Dermot is responsible for that and can talk more about that in the breaks if you wanna know, if you wanna hear more detail. We feel that we're making solid progress in that respect, and we look to continue to do that. We wanted to give an update on the very tough subject at the moment. We all feel extremely sad around what's going on in the Ukraine and Russia. We wanted to provide you with an update on that. Of course, as you'd expect, our focus is very much on our employees, the safety of those people and making sure that they remain safe. We're helping them to you know to move out of the country if that's what they wish to do.
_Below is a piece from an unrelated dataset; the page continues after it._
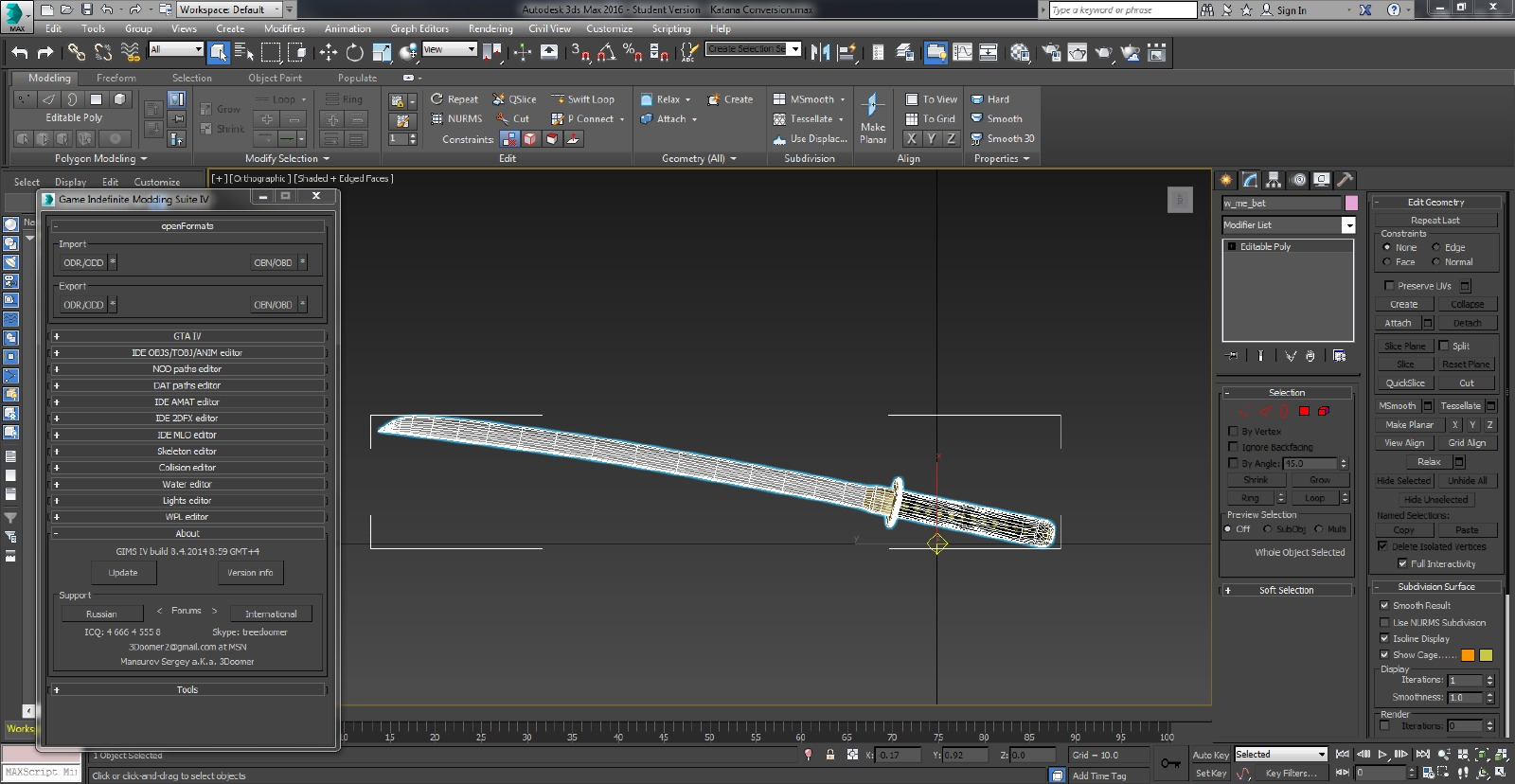Open the Curve Editor icon
Screen dimensions: 1515x784
click(x=962, y=52)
We also have, of course, obligations to patients in both these countries, in Russia and in Ukraine. Ukraine being particularly important at the moment because of the disruption that's happening there. We have significant disruption to our customer studies there. We have around 2% of our people in both those countries. It's not a huge part of our business, but it's a very significant part of our business in terms of our patient recruitment. It's, of course, from a humanitarian point of view, we're most anxious to make sure that our employees are kept safe. We've been able to help them in a number of ways, whether it be through accommodation, early payment of salaries. We have set up a fund to...
that we made available to help with relocation and those sort of incidental costs. You know, we've had a number of employees be redeployed because there's not much work going on in Ukraine at the moment. We've been able to redeploy some of those people. We continue to do that. We continue to be open-minded on that. We haven't made any long-term decisions about what we're doing in Russia. We have obviously obligations on clinical trials, which will tend to go out for several years in many cases. We absolutely have to fulfill those. We have paused any recruitment of new patients. We stopped any initiation of new sites or any placing of new work in either country at the moment.
It's on pause. We're in maintenance mode. We're trying to move forward in a way that keeps patients safe, that tries to get drug to those patients. As you can appreciate, we have some significant challenges, particularly in the Ukraine at the moment with what's going on. Again, happy to take questions on that in the Q&A session. Just to focus in a little bit on where we're going in the longer term and what we wanna be and where we wanna go. You know, I certainly see an increased opportunity for us to connect the patient. I mean that as an industry, but I particularly mean it as ICON.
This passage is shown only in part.